In 2002, the Sickle Cell Disease Newborn Screening Program, administered by the Health Resources and Services Administration (HRSA), was created by Congress with a goal “to enhance the sickle cell disease newborn screening program and its locally based outreach and counseling efforts.”⁷  In 2004, the Sickle Cell Treatment Act was signed into law and authorized the creation of the Sickle Cell Disease Treatment Demonstration Program, also administered by HRSA.⁸  This program focuses improving sickle cell prevention and treatment. Over the past 15 years, grantee teams from the Sickle Cell Disease Newborn Screening Program and Sickle Cell Disease Treatment Demonstration Program have worked to improve access, coordination, and quality of care; educate providers; and engage community-based organizations in the education and care of individuals with SCD. Recent iterations of the programs have leveraged a learning collaborative framework to accelerate improvements in several dimensions related to SCD, including transitions of care, hydroxyurea use, newborn screening and follow-up, and the provision of recommended care.⁹ 

Guidelines for the care of children and adults with SCD are given in the National Heart Lung and Blood Institute’s (NHLBI) 2014 expert panel report on evidence-based management of sickle cell disease.¹⁰  Innovations in treatment of SCD, when used consistently, have led to improved quality of life, decreased disease morbidity, and enhanced life span. Inequities in public and private fiscal support for SCD, as well as gaps in the provision of high-quality care for individuals affected with this condition, have been documented in the literature.¹  Variation exists in the delivery of recommended care such as immunizations and transcranial Doppler screening, and the use of available efficacious therapies such as prophylactic penicillin and hydroxyurea.^11-13  Studies also highlight delays in timely treatment of painful episodes in acute care settings.¹⁴  As individuals with SCD continue to live longer, we need to ensure the care delivered is consistent with the 6 aims of health care (ie, safe, effective, patient centered, timely, efficient, and equitable) and will lead to favorable health outcomes.¹⁵ 

The only way to ensure SCD care aligns with the aims of health care is to measure key processes of care.¹⁵  Quality-of-care indicators are metrics used by various stakeholders to assess quality of care delivered by health care providers and health systems. These indicators are helpful to assess performance in a specific dimension of care and identify opportunities for improvement. These indicators are typically developed through a rigorous process of measure development such as the Modified Delphi approach.¹⁶  This process consists of extensive literature review, drafting candidate indicators, and convening an expert panel to rate the indicators on validity, feasibility, and, on some occasions, importance.^17,18  Indicators are refined on the basis of the review of the expert panel until a final list of candidate indicators is identified. Measurement development teams will subsequently pilot test the indicators with representative populations through chart review or review of administrative or claims data. Candidate indicators are further refined after pilot testing and subsequently finalized for use.

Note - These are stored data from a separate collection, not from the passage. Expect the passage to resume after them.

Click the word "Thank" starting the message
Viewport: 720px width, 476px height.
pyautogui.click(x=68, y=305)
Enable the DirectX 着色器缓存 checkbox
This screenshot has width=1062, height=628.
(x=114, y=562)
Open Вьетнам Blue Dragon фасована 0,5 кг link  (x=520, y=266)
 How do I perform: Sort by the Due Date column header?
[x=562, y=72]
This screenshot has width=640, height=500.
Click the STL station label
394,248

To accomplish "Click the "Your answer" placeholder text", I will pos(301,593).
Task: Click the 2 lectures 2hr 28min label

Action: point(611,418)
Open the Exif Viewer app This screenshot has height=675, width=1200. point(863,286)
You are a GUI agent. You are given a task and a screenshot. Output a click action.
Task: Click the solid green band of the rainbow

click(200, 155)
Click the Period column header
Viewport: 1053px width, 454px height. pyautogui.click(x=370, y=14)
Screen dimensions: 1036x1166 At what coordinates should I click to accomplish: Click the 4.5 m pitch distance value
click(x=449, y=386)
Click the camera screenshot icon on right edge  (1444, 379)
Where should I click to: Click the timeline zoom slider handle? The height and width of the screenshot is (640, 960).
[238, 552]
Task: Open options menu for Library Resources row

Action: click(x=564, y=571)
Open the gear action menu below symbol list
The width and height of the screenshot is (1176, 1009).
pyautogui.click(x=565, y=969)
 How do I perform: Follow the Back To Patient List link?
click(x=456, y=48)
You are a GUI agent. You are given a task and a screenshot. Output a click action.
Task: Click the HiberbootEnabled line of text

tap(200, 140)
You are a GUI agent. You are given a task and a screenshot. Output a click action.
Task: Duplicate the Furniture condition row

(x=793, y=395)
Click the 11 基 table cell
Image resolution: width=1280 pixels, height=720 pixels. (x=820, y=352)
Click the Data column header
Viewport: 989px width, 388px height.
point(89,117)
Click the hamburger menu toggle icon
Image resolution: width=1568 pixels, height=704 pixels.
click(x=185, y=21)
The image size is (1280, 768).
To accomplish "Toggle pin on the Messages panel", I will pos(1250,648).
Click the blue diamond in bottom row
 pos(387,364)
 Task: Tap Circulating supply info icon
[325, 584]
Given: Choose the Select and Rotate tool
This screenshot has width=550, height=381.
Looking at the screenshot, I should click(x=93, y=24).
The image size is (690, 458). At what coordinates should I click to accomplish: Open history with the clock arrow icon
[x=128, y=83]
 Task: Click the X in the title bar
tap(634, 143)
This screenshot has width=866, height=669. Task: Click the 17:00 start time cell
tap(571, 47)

In 2011, Wang et al¹⁸  published the first set of 41 quality-of-care indicators related to the treatment of children with SCD in ambulatory and inpatient settings (see Table 1 for all quality indicators ). These indicators were the starting point for assessment of the quality of sickle cell care and focused on the following domains: routine health care maintenance, subacute and acute care, and chronic care. Of the 41 indicators, the expert panel members who participated in the development of measures identified 8 indicators most likely to have a large effect on improving the quality of life and health outcomes for individuals with SCD. These indicators focused on assessment and treatment of sickle cell pain and fever, comprehensive planning, use of prophylactic penicillin, transfusion, and preparation for transition to adult care.¹⁸  The majority of the indicators were based on descriptive studies and expert opinion, whereas a smaller percentage were based on data from randomized clinical trials or nonrandomized control trials (17%), and cohort or case-control studies (32%).¹⁸ 

Since the publication of these indicators, studies have used them to examine the delivery of quality care that can improve health outcomes for patients with SCD,^19,20  but the results have been mixed. One study documented continued poor adherence to recommendations regarding immunizations against pneumococcal disease (43.5% adherent to PPV23 vaccination) and influenza (21.6% adherence), and the use of penicillin prophylaxis (18.2% adherence).¹⁹  Another study examined the time to opioid administration as an indicator for patient outcomes and found that the time to opioid treatment was not associated with admission but was associated with improvements in pain scores, length of emergency department stay, and total amount of analgesia administered.²⁰  The results of these studies have identified opportunities for future quality improvement efforts.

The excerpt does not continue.